- Russian: Классик
- Directed by: Georgy Shengeliya
- Written by: Pavel Chukhray; Elena Karavaeshnikova; Georgiy Shengeliya;
- Produced by: Vladimir Dostal; Viktor Glukhov;
- Starring: Sergey Nikonenko; Juozas Budraitis; Aleksei Guskov; Valentina Telichkina; Lidiya Velezheva;
- Cinematography: Ilya Dyomin
- Edited by: Tatyana Egorycheva
- Music by: Andrey Baturin
- Production companies: Kinomost Mosfilm
- Release date: 1998;
- Running time: 101 min.
- Country: Russia
- Language: Russian

= Classic (1998 film) =

Classic (Классик) is a 1998 Russian action film directed by Georgy Shengeliya.

== Plot ==
In 1990s Russia, the billiard masters club raises funds to build a luxury retirement home for their teachers: the previous generation of billiard players, now elderly.

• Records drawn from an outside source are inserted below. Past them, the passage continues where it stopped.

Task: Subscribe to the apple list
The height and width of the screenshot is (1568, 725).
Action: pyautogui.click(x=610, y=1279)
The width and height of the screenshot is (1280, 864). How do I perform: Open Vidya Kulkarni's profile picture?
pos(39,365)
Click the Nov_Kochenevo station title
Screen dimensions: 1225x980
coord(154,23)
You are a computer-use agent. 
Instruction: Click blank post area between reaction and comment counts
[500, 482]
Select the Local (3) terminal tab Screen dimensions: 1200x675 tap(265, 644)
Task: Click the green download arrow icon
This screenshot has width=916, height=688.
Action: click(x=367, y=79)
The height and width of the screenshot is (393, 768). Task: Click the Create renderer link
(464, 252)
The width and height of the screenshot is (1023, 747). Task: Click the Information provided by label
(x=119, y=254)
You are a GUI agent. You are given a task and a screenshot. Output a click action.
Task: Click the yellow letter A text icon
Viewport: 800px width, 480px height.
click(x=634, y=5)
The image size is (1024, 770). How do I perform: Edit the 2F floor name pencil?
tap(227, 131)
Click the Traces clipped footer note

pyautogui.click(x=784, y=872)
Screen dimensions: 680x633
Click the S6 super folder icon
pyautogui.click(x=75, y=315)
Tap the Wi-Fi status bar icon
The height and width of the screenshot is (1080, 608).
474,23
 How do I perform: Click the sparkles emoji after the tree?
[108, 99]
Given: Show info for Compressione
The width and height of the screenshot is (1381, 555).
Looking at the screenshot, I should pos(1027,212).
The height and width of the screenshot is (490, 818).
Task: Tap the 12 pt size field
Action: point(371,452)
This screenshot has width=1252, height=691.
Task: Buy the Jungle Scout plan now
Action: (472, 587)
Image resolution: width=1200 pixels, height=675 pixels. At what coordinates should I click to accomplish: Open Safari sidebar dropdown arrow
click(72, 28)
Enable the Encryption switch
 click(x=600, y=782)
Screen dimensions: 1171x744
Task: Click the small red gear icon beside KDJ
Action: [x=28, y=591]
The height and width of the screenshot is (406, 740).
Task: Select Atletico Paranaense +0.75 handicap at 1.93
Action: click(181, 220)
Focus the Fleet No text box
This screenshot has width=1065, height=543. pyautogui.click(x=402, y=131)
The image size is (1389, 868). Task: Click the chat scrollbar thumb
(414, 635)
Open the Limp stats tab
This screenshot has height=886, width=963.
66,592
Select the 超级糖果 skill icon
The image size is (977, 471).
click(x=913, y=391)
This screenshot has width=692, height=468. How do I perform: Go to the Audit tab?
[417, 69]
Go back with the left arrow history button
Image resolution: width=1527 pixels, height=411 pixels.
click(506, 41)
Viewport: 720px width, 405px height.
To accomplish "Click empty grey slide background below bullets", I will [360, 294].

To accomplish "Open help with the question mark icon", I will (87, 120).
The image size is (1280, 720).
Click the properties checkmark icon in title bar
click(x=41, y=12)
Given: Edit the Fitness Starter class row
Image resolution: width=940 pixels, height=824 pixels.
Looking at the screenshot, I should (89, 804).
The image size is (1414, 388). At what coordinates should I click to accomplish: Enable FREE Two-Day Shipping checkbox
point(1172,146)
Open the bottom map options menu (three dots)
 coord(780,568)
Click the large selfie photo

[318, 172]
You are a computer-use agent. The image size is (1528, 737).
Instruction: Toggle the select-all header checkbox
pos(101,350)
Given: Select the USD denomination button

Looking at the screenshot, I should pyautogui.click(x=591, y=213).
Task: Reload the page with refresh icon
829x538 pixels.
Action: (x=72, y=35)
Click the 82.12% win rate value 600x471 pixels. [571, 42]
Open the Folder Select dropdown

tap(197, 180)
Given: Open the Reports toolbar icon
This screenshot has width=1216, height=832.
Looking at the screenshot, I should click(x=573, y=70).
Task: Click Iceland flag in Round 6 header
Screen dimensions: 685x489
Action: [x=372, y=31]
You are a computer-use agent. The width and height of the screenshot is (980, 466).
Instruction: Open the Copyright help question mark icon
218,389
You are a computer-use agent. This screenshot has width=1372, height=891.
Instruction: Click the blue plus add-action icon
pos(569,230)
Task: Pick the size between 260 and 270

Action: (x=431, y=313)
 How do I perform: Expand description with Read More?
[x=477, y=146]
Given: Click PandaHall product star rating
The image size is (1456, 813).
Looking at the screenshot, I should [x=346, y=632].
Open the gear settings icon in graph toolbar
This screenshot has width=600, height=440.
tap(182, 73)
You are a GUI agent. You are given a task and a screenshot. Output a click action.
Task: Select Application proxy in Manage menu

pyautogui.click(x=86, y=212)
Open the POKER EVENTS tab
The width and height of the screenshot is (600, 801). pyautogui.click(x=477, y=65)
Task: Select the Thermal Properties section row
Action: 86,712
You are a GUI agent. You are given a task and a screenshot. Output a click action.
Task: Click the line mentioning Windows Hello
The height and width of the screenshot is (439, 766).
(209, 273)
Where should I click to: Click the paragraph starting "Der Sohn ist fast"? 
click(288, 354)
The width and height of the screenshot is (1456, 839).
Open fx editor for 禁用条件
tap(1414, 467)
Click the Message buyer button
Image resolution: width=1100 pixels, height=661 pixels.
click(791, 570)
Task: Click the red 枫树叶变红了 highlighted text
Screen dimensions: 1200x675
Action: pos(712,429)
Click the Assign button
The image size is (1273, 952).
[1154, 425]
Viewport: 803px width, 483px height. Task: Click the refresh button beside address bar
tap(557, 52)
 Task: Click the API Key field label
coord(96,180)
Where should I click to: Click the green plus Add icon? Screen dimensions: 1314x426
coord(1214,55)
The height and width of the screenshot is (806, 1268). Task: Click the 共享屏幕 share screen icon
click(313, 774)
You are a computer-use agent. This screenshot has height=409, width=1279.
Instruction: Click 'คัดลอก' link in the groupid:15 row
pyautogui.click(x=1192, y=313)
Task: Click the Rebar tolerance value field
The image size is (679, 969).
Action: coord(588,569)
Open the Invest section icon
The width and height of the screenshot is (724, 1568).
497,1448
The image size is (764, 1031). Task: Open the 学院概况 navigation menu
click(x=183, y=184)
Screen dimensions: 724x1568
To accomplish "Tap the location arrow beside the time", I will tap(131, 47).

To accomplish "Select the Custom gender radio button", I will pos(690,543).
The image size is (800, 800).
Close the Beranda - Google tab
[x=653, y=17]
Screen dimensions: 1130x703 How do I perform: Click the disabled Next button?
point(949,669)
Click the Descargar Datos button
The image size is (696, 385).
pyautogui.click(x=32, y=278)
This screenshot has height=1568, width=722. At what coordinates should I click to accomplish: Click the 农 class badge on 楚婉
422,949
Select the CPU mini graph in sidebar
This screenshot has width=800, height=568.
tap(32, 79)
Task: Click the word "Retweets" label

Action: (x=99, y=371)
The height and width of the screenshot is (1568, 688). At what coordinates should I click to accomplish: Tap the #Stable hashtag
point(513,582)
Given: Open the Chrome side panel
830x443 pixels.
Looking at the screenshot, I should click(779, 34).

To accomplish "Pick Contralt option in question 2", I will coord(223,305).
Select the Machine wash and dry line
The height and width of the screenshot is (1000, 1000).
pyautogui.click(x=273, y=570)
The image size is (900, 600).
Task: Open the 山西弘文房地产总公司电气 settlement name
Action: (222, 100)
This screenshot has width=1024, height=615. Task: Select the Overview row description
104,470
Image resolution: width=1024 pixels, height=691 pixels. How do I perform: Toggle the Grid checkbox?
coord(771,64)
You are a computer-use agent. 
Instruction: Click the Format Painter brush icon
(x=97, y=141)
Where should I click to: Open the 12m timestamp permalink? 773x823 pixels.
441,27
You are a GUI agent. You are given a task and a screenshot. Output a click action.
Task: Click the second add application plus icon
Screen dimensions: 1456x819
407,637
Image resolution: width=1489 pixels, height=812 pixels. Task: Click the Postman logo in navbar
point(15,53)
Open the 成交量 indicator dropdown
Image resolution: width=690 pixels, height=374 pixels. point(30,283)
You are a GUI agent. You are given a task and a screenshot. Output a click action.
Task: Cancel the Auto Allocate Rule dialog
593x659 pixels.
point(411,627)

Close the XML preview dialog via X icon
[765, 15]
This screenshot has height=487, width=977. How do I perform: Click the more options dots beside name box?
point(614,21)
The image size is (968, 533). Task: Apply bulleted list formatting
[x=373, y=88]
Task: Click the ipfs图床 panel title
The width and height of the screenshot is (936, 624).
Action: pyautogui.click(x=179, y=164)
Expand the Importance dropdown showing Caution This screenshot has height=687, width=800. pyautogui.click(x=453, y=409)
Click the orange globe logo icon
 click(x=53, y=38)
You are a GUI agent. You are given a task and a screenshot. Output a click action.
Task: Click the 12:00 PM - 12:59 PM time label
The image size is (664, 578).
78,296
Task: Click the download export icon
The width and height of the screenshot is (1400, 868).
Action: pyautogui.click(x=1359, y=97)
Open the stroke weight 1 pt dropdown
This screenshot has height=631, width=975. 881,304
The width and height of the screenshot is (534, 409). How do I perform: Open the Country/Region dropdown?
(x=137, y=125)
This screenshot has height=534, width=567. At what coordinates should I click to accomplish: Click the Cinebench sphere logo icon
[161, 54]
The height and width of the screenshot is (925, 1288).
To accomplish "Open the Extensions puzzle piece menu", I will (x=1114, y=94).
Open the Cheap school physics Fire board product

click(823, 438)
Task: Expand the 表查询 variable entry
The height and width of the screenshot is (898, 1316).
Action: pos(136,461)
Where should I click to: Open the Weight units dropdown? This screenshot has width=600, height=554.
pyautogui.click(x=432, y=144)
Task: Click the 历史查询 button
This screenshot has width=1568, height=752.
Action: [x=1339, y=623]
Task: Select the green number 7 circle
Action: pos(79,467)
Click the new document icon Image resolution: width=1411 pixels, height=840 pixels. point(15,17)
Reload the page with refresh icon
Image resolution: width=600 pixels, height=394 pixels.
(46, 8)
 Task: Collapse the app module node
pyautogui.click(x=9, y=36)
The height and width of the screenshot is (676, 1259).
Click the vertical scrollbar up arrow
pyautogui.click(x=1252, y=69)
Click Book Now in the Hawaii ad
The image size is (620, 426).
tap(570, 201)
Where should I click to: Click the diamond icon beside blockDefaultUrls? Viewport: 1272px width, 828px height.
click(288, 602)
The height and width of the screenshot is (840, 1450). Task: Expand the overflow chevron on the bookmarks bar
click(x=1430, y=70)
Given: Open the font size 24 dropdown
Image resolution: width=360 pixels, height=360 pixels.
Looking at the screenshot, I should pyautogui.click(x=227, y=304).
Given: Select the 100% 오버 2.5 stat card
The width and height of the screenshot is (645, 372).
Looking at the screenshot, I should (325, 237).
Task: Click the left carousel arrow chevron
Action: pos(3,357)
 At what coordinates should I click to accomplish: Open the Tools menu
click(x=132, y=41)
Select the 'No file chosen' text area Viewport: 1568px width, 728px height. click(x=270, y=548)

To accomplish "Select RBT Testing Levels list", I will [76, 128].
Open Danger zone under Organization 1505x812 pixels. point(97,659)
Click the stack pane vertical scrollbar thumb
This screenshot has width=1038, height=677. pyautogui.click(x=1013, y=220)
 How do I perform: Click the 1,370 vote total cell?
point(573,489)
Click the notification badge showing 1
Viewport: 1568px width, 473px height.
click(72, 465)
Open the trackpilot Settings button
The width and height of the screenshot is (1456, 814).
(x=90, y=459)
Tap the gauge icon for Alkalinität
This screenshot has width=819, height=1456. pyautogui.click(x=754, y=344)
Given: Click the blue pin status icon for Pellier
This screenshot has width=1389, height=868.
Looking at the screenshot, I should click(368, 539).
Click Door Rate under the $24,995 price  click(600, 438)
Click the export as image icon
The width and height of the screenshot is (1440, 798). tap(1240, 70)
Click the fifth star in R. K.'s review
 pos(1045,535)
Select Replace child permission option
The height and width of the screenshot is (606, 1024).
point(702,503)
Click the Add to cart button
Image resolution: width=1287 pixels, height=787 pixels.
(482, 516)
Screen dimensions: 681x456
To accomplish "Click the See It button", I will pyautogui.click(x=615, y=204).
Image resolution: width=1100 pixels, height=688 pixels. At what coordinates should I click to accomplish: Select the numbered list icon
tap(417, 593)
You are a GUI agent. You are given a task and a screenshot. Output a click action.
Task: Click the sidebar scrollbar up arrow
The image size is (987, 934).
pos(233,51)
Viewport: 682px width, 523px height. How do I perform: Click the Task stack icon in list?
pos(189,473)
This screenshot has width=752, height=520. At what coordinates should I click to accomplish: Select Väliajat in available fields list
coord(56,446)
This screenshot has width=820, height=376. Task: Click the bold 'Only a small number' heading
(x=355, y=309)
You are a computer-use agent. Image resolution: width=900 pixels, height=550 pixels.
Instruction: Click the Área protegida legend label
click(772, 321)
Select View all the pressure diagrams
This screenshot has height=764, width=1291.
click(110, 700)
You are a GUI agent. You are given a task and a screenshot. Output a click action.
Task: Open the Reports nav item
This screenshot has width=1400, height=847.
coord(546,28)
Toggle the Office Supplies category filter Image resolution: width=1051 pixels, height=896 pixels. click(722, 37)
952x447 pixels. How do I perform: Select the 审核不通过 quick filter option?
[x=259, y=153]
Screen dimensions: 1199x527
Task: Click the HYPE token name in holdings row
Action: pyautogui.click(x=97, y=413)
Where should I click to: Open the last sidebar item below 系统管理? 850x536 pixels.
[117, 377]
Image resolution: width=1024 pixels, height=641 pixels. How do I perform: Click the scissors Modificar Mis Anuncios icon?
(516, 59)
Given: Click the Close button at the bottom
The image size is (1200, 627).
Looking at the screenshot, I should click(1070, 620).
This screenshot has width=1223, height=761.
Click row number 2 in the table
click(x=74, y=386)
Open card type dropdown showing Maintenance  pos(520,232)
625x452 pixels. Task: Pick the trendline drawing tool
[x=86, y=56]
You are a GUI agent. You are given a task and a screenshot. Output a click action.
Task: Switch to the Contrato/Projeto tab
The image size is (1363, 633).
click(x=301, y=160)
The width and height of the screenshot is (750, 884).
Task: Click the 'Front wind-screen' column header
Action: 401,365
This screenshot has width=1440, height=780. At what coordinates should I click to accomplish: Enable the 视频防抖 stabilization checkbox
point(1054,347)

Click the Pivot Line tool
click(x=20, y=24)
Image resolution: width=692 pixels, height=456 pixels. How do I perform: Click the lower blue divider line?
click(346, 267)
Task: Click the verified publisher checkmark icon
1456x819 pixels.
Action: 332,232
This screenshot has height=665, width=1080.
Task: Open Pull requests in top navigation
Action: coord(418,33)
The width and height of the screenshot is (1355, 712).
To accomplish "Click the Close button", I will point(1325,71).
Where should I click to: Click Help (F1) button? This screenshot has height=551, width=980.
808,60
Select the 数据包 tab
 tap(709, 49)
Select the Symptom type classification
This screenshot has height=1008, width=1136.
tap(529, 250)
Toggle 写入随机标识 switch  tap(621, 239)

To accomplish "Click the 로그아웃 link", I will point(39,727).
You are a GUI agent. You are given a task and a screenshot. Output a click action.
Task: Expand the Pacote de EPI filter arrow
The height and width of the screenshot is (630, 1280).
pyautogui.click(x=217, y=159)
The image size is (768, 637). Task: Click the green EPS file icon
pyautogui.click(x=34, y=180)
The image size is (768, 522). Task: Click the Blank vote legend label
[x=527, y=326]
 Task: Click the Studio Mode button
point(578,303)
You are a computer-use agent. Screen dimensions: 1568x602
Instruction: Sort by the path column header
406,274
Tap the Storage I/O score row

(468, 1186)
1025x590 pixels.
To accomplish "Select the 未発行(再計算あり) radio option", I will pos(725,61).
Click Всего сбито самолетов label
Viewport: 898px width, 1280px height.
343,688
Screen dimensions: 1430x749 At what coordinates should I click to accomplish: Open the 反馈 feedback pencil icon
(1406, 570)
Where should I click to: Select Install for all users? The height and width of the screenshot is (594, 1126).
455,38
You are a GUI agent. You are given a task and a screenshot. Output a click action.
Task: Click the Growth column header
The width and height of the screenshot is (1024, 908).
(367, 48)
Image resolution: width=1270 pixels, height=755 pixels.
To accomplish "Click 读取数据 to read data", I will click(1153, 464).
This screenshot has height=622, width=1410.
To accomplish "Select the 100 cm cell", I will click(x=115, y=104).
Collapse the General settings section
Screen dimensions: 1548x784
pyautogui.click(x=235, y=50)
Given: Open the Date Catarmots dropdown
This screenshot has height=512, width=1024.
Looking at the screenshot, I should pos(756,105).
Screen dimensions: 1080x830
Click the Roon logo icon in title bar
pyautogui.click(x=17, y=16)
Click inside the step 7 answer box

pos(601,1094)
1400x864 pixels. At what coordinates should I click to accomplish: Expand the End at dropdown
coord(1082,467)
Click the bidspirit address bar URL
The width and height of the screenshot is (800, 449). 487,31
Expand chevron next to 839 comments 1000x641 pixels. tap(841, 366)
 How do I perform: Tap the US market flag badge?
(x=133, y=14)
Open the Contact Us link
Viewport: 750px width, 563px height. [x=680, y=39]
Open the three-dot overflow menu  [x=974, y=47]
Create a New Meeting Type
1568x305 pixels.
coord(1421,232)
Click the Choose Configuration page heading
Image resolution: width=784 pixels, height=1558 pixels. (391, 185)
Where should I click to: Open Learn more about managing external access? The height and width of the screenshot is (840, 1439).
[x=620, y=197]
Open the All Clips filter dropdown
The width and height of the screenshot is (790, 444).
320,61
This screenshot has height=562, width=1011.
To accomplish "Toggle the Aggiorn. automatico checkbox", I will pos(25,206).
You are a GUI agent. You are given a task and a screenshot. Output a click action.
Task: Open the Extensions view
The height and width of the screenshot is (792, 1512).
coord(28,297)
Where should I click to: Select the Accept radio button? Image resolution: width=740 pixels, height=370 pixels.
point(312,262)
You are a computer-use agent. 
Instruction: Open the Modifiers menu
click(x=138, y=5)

A crime lord named Savitsky is among those asked for the $20,000 share (in 1998, a very serious sum, unobtainable for most people), which he begrudgingly grants, but then sends his goons after the couriers and steals the entire sum for himself. The surviving courier proposes to take the money back by force to his Moscow superiors, but those decide to outwit Savitsky instead.

Soon, Savitsky's home city receives word from the capital that they are about to be visited by a master player known only as "the Classic," who will challenge Savitsky to a duel with an $150,000 bet. Savitsky decides to play along but cheat in order to win at any cost. To obtain the money, he contacts his old business partner, signing up for a loan that, if not paid back, will force him to give up his entire criminal network.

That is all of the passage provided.